2
votes

I have two tables. In the table UnRevisedTable goes the raw data and in the table RevisedTable there is only entries of revised values which a human inserts when he finds a value in UnRevisedTable than he doesnt likes.

In UnRevisedTable there is one entry every minute and in RevisedTable there is one entry for every unwanted entry in UnRevisedTable.

The purpose of those two queries is the same: Show me the union of revised and unrevised data replacing the unrevised data when there is revised data.

I started writing the query2 but it was too slow. Then i wrote the query1 and the query1 is much, much faster.

My question is why query1 is faster than query2? Thx.

query1:
    SELECT o.start_date_time,
        CASE WHEN r.start_date_time IS NULL THEN o.value ELSE r.value END AS value,
        FROM UnRevisedTable o LEFT JOIN RevisedTable r ON o.start_date_time = r.start_date_time
        WHERE o.start_date_time >= '".$start."' AND o.start_date_time < '".$finish."' ORDER BY start_date_time ASC;

query2:
    select * from(
      select RevisedTable.* from RevisedTable where start_date_time between '".$start."' and '".$finish."' 
          union 
      select UnRevisedTable.* from UnRevisedTable where start_date_time between '".$start."' and '".$finish."'
    ) as t1 group by start_date_time;

As Abhik Chakraborty sugested here are the explain query1 and explain query2:

query1:

+----+-------------+-------+--------+---------------+---------+---------+------------------------+------+-------------+
| id | select_type | table | type   | possible_keys | key     | key_len | ref                    | rows | Extra       |
+----+-------------+-------+--------+---------------+---------+---------+------------------------+------+-------------+
|  1 | SIMPLE      | o     | range  | PRIMARY       | PRIMARY | 8       | NULL                   |    9 | Using where |
|  1 | SIMPLE      | r     | eq_ref | PRIMARY       | PRIMARY | 8       | Mydb.o.start_date_time |    1 |             |
+----+-------------+-------+--------+---------------+---------+---------+------------------------+------+-------------+

query2:

+----+--------------+------------+-------+---------------+---------+---------+------+------+---------------------------------+    
| id | select_type  | table      | type  | possible_keys | key     | key_len | ref  | rows | Extra                           |
+----+--------------+------------+-------+---------------+---------+---------+------+------+---------------------------------+
|  1 | PRIMARY      | <derived2> | ALL   | NULL          | NULL    | NULL    | NULL |   14 | Using temporary; Using filesort |
|  2 | DERIVED      | RevisedTable  | range | PRIMARY    | PRIMARY | 8       | NULL |    2 | Using where                     |
|  3 | UNION        | UnRevisedTable| range | PRIMARY    | PRIMARY | 8       | NULL |   10 | Using where                     |
| NULL | UNION RESULT | <union2,3> | ALL   | NULL        | NULL    | NULL    | NULL | NULL |                                 |
+----+--------------+------------+-------+---------------+---------+---------+------+------+---------------------------------+
2
use explain first query and then explain 2nd query and share the result in the question. - Abhik Chakraborty

2 Answers

2
votes

First, the two queries do not do the same thing.

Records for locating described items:
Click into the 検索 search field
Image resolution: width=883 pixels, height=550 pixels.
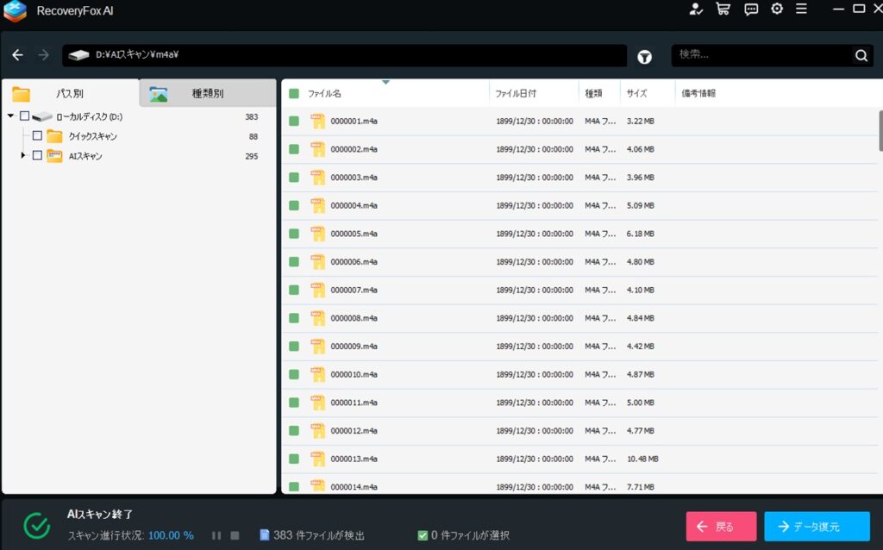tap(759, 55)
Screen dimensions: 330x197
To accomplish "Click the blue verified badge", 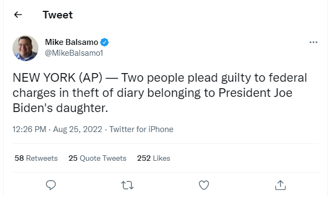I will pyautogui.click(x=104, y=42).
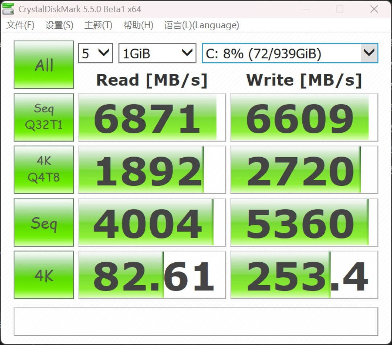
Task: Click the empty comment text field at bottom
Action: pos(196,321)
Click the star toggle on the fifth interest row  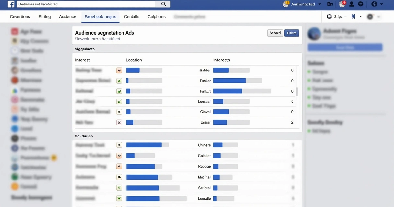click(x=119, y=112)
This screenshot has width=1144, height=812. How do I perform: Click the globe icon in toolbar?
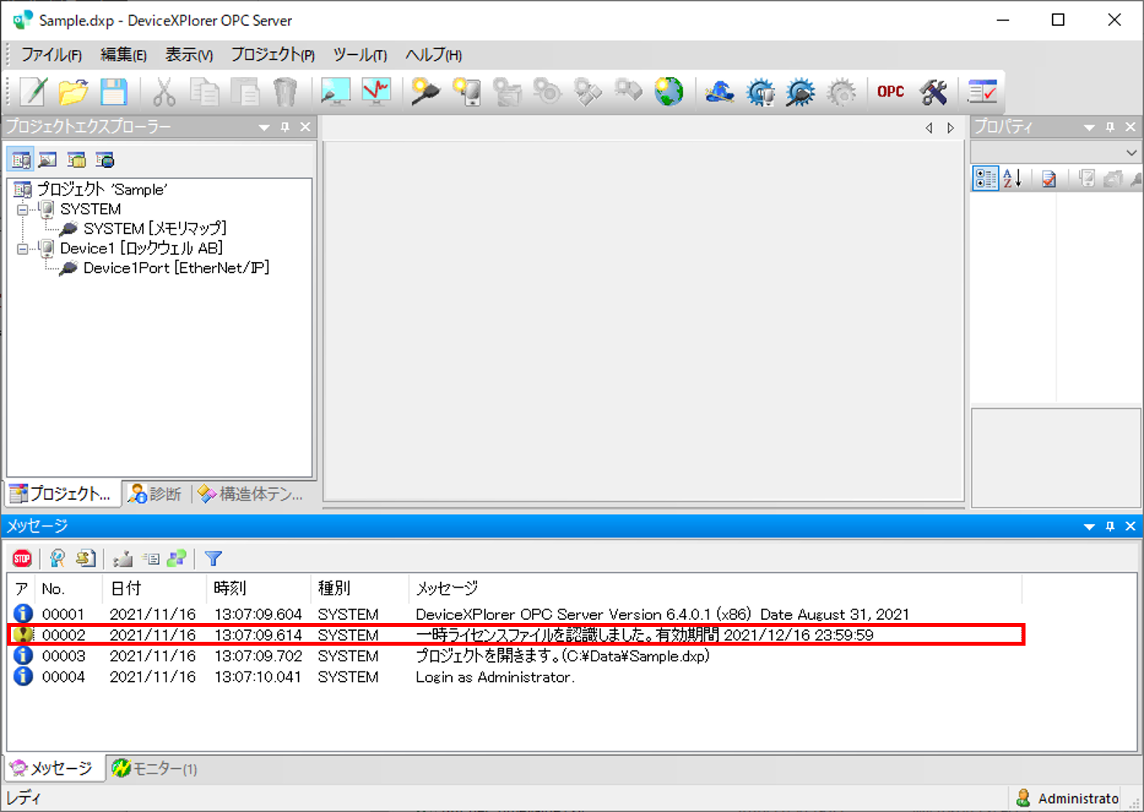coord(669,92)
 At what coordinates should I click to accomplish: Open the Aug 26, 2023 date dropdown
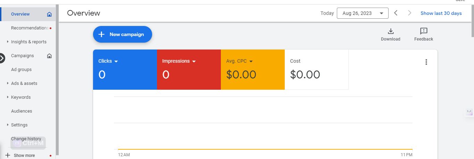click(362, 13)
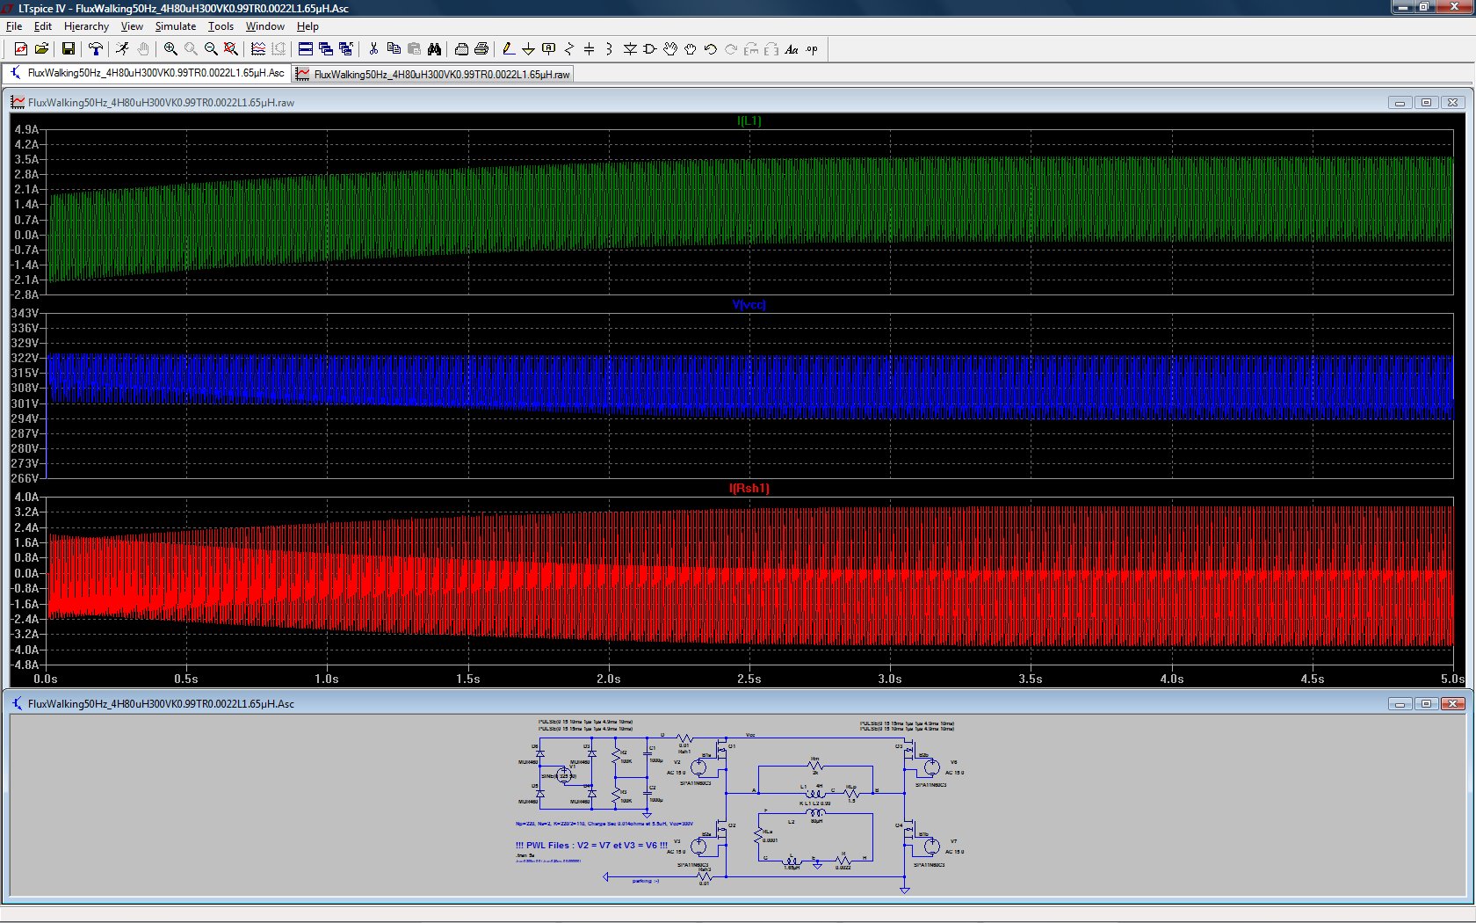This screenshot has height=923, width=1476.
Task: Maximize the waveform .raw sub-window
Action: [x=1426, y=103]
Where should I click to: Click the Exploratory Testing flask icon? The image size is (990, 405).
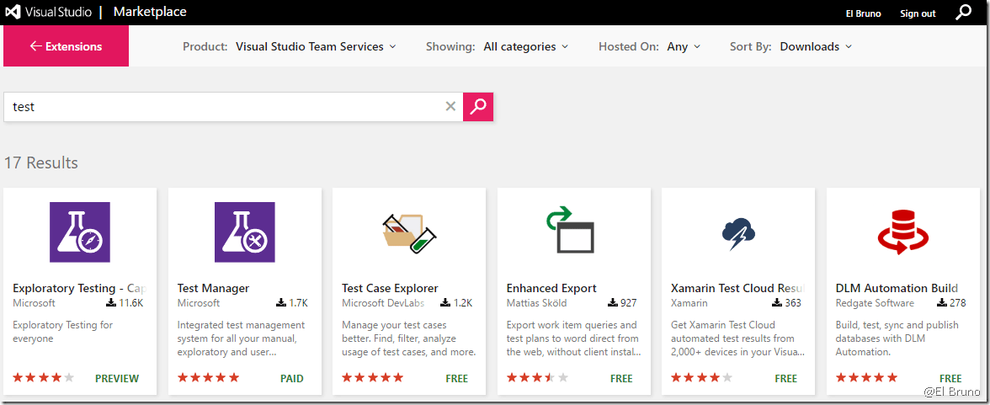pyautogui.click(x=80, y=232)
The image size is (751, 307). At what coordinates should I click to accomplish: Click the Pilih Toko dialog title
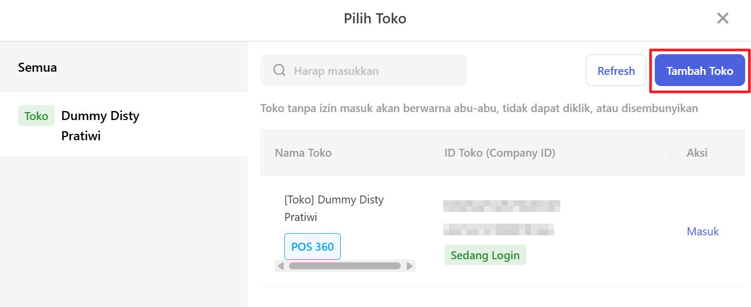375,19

Problem A: In the SQL query thread, how often does a new entry go into UnRevisedTable?
Problem B: Which select_type values appear in the EXPLAIN output for query2 in the SQL query thread? List every one.
Problem C: Could you extend the SQL query thread past its final sentence, carrying on the answer that begins by saying the two queries do not do the same thing?

Right answer A: One entry every minute.

Right answer B: PRIMARY, DERIVED, UNION, UNION RESULT

Right answer C:
  • The first query returns only times from UnrevisedTable. If there are times in the RevisedTable not in Unrevised, you won't get them.
  • The first query is using a join. And, if you have an index on the join key, start_date_time, then the index will be used. Aggregation is less likely to use indexes.
  • The first query will not remove duplicates that might exist within each table. The second does.
  • The two queries will not necessarily return the same value when there is a match in the two tables.

The second query is doing two aggregations, but no joins. The first aggregation is for removing duplicate values (for the union) and the second for the outer group by.

I would start by revising the second query to be:

select start_date_time, max(value) as value
from ((select start_date_time, value
       from RevisedTable
       where start_date_time between '".$start."' and '".$finish."' 
      ) union all
      (select start_date_time, value
       from UnRevisedTable
       where start_date_time between '".$start."' and '".$finish."'
      )
     ) t1
 group by start_date_time

You will probably also find that this is slower than the join. The MySQL engine does a better job of implementing joins than aggregations.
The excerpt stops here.